Description
Est-ce d’avoir retenu en elle pendant si longtemps sa pulsion poétique profonde que l’écriture de Philippe Gonnet aujourd’hui déferle ? Par vagues de lignes, toujours jumelées, incessantes, inépuisables, infinissables ? L’origine de cette fécondité, de cet amour du verbe, de cette quête dévorante de la lettre, est peut-être à chercher dans la fabrique de mots dont il a le souvenir, qu’on
appelait la casse typographique dans les imprimeries à l’ancienne, où se choisissaient une à une les lettres qui feront les mots qui feront les phrases. Le poète vient de là, il s’y est alimenté, il en a respiré les encres chaque jour.
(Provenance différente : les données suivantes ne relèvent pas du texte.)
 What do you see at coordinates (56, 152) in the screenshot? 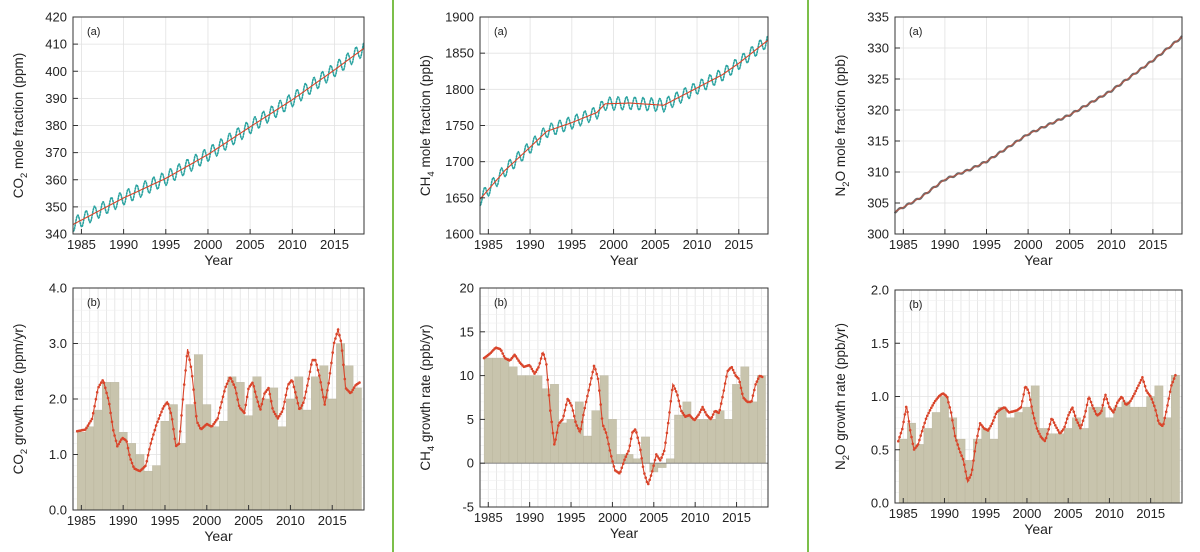
I see `co2-a-ytick-label: 370` at bounding box center [56, 152].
Aujourd’hui, du syndrome de Gutenberg, il fait le substrat de son inspiration. Ses mots sont un tissu où se trame la légèreté, où se noue la gravité ; ses phrases sont de fines cascades qui n’avouent
pas leur source ; son ouvrage est une fugue en ré mineur, toute en variations, rubans, spirales, et harmoniques ; sa voix, le long murmure d’une nuit sans achèvements.
Tandis que « sur le vide papier que la blancheur défend », cher à Mallarmé, Philippe Gonnet marque son empreinte, il nous donne quelques indices sur son dessein : « ces lettres se méritent », dit-il, « qui vont repousser la mort ».